Anna Maria Maiolino | |
Birth Date: | 1942 |
Birth Place: | Scalea, Calabria, Italy |
Nationality: | Brazilian |
Education: | Escola Nacional de Belas Artes, Pratt Institute |
Movement: | New Configuration, Neo-Concretism, New Brazilian Objectivity, Minimalism, Conceptualism |
Anna Maria Maiolino (born May 20, 1942) is a Brazilian contemporary artist.[1]

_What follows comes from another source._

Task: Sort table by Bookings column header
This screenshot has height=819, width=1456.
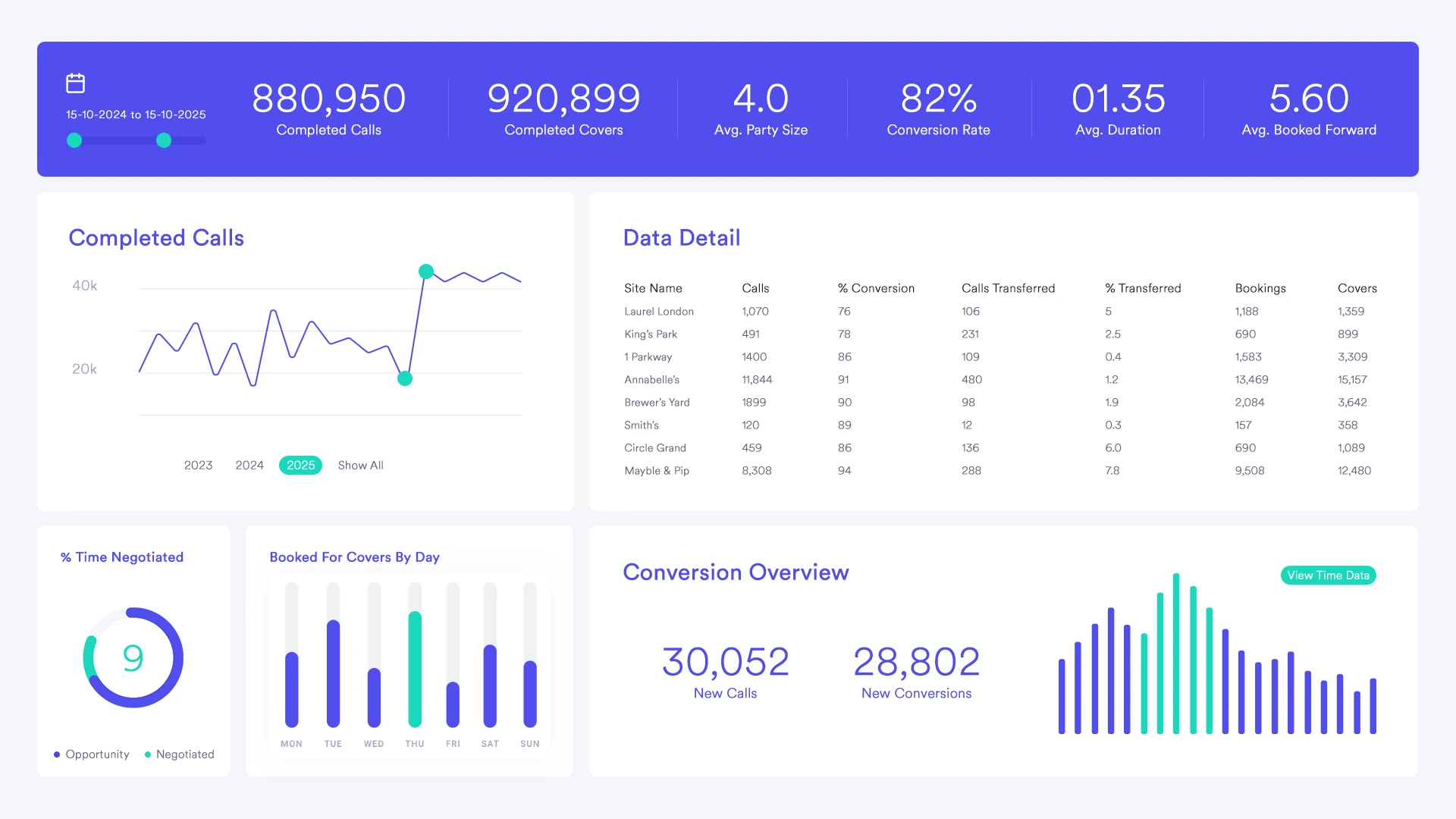Action: point(1260,288)
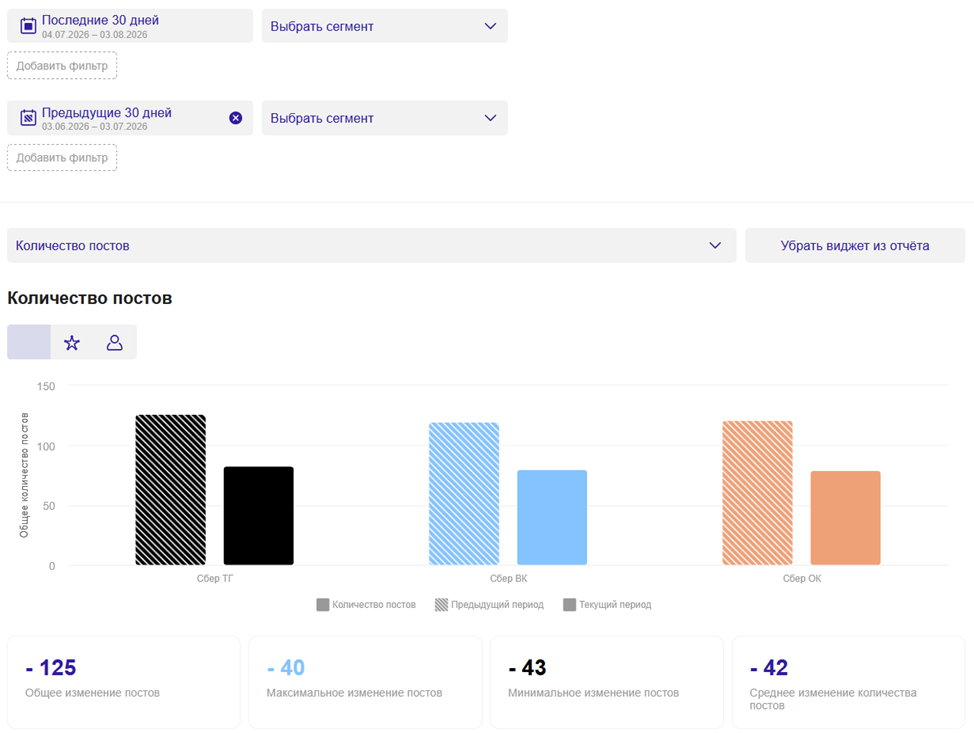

Maiolino was born in Scalea, in Calabria in southern Italy, to an Italian father and Ecuadorian mother. In 1954, her family emigrated to Venezuela,[2] where she later attended Escuela Nacional Cristobal Rojas in 1958.[3] In 1960, she and her family moved to Rio de Janeiro, Brazil. Here, she attended painting and woodcut courses at Escola Nacional de Belas Artes where she met artists Antonio Dias and Rubens Gerchman, with whom she would later participate in the early Brazilian art movements.
When Maiolino was 18, she became involved in the early Brazilian art movements of the 1960s and 1970s; this included the New Configuration, Neo-Concretism, and the New Brazilian Objectivity movement in 1967, which shifted the nature of Brazilian art. While she was involved with the Brazilian Objectivity movement, she worked with many respected Brazilian artists, including Lygia Clark and Lygia Pape.[4] During these years her paintings were viewed as resistances to the Brazilian military regime, as well as the country's growing urban inequalities.
Maiolino showed her first solo exhibition of her woodcuts in 1967 at the Goeldi gallery.[5] After becoming a Brazilian citizen, she moved to New York in 1968 to focus more on Minimalism and Conceptualism artwork; during this time she created works that influenced interaction between the object and the viewer. In mid-1971 she was granted a scholarship to attend the International Graphic Center Workshop at Pratt University because of the recommendation of Luis Camnitzer. While in New York, she turned to poetry as her primary mode of expression. After returning to Brazil in late 1971, she began to create drawings and text based compositions. Some of her work from those years include Mapas Mentais (Mental Maps) (1971–74), Book Objects (1971-76), and Drawing Objects (1971–76). From the mid-1970s and up until the 1980s she began working with Super 8 films, and other projects that encouraged performative interaction between the objects of art and audience. In 1989, she was granted the Mário Pedrosa Prize by the Brazilian Association of Art Critics for the best show of the year for her exhibition at the Pequena gallery, and began working with clay on the Modeled Earth series. In 1989, she began to use clay, cement, and plaster to sculpt wall-mounted sculptures.[1] After this move, she has continued to explore the material through creating labor-intensive processes such as modeling, molding, and casting in references to recurrent gestures through a series of installations. Maiolino's drawings from the 1990s focused primarily on similar methods from her earlier exploration of materials and media. When she works with paper it becomes more than a drawing surface, but matter and body, which is visible in her 2006 drawing 'Untitled', which captures the poetic discourse that she is able to use through a simple gesture. In 1994 Maiolino received the "Os Melhores de 1993-Pesquisa de Linguagem (The best of 1993- Language research)" prize from the Association of São Paulo Art Critics for her exhibition, "Um, Nenhum, Cem Mil ("One, None, One Hundred Thousand") and was a part of the 1996 show of 20th century Women Artists: "Inside the Visible". In 2001, The Drawing center published a catalog entitled- A Life Line, and that same year her works were included in the MoMA collection.
Maiolino now lives and works in São Paulo, Brazil. In 2010, Maiolino had different art works from the past 30 years of her career displayed in an exhibition ('Continuum') at the Camden Arts Centre in London, England. One of the installations, made entirely from clay, is a symbol of everyday tasks, the individual, language and society. She created the piece by hand, rolling and molding the clay into 100 different shapes. More recent solo exhibitions include 'The Matrix 252', which is a selection of videos that use the body to express life when ruled by an oppressive government and 'Affections' (2014).
In 2012, she participated in Documenta 13 (Kassel, Germany) with the work Here & There, a site specific installation from the Modeled Earth series, composed of clay, sounds and plants.[6] The same year, she won the MASP Mercedes-Benz Prize for Visual Arts 2012 for Best Contemporary Artist of the Year, which granted her a solo exhibition at MASP.[7]